◆ Assignment ◆
After finding the line containing "Given: Select Block user from the menu" below, please output that line and each following one through the line containing "Open the 100 Vert. Cons track settings", exactly as written.

———

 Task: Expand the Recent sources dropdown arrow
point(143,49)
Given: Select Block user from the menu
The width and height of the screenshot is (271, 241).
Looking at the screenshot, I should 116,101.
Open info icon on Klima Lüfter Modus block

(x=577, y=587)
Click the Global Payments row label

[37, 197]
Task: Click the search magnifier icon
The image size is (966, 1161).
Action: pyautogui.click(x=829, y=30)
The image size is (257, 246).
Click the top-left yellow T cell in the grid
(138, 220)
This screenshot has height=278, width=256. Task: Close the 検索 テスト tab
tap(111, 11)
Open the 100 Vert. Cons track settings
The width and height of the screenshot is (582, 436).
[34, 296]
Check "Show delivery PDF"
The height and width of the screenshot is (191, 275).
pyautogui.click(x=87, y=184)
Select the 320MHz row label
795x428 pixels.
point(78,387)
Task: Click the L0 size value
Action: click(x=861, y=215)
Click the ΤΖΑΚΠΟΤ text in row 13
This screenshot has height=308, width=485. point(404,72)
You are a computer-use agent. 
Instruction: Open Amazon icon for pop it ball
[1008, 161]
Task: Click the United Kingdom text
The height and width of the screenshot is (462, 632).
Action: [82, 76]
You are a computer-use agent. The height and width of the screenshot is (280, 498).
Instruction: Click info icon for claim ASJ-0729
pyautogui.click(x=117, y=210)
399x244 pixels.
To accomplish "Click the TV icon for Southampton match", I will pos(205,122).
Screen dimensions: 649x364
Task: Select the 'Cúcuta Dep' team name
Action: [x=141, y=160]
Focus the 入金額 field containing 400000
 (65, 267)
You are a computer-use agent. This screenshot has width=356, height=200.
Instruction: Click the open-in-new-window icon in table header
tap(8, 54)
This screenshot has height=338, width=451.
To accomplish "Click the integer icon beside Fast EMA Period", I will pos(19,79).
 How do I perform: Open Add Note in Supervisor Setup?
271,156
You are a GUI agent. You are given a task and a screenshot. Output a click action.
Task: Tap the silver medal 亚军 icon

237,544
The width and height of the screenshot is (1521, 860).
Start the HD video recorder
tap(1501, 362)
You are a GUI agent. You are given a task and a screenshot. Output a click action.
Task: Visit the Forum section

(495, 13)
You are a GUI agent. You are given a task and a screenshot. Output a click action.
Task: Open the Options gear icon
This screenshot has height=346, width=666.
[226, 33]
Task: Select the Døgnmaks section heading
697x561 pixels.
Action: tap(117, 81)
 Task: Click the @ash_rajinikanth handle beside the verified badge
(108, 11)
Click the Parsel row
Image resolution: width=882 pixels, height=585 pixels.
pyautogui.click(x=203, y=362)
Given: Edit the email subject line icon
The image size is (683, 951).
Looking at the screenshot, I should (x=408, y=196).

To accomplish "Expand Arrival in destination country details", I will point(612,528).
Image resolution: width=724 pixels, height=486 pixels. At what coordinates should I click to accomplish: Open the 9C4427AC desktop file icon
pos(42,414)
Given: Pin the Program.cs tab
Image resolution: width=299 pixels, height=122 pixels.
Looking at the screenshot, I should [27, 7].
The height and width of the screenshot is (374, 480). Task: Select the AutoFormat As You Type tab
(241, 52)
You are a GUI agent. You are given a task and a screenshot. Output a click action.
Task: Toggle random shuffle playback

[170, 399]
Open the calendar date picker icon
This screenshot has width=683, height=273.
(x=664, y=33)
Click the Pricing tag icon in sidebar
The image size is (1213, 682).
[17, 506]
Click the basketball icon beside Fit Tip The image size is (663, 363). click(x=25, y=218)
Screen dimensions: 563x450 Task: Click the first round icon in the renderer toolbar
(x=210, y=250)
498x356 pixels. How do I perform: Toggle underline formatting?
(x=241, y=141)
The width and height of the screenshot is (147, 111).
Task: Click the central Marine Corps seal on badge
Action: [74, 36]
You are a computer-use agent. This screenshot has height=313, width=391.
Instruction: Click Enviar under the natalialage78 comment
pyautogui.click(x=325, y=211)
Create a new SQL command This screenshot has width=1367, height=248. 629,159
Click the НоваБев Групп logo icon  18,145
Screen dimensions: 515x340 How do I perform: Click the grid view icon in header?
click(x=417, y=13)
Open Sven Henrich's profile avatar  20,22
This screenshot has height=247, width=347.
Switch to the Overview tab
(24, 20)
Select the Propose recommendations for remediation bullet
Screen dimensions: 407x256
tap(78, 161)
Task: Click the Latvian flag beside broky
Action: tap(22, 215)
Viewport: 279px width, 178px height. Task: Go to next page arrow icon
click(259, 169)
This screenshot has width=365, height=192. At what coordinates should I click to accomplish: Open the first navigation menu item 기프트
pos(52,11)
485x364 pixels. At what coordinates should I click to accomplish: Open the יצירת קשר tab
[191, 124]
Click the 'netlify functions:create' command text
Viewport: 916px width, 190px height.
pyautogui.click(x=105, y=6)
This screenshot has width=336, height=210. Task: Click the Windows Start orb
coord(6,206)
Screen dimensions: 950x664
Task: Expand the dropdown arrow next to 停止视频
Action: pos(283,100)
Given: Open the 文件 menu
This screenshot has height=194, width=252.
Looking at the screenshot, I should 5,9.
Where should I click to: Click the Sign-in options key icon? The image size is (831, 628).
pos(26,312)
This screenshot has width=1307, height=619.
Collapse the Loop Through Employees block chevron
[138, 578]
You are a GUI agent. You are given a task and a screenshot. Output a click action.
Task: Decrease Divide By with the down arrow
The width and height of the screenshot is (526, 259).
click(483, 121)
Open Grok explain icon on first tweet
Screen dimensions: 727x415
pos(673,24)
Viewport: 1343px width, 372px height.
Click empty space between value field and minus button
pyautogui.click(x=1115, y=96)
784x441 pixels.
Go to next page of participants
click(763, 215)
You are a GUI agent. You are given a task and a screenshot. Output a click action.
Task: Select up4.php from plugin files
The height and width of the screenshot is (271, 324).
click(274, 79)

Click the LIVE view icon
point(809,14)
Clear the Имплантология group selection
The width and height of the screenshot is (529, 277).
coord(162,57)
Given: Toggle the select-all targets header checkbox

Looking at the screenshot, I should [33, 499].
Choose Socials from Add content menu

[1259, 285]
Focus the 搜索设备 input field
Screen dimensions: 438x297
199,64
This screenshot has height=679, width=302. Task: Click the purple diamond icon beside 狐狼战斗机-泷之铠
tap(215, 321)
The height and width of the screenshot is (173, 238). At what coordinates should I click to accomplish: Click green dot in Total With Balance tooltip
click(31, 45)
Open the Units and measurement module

———

◆ Answer box ◆
Given: Select Block user from the menu
The width and height of the screenshot is (271, 241).
Looking at the screenshot, I should 116,101.
Open info icon on Klima Lüfter Modus block

(x=577, y=587)
Click the Global Payments row label

[37, 197]
Task: Click the search magnifier icon
The image size is (966, 1161).
Action: pyautogui.click(x=829, y=30)
The image size is (257, 246).
Click the top-left yellow T cell in the grid
(138, 220)
This screenshot has height=278, width=256. Task: Close the 検索 テスト tab
tap(111, 11)
Open the 100 Vert. Cons track settings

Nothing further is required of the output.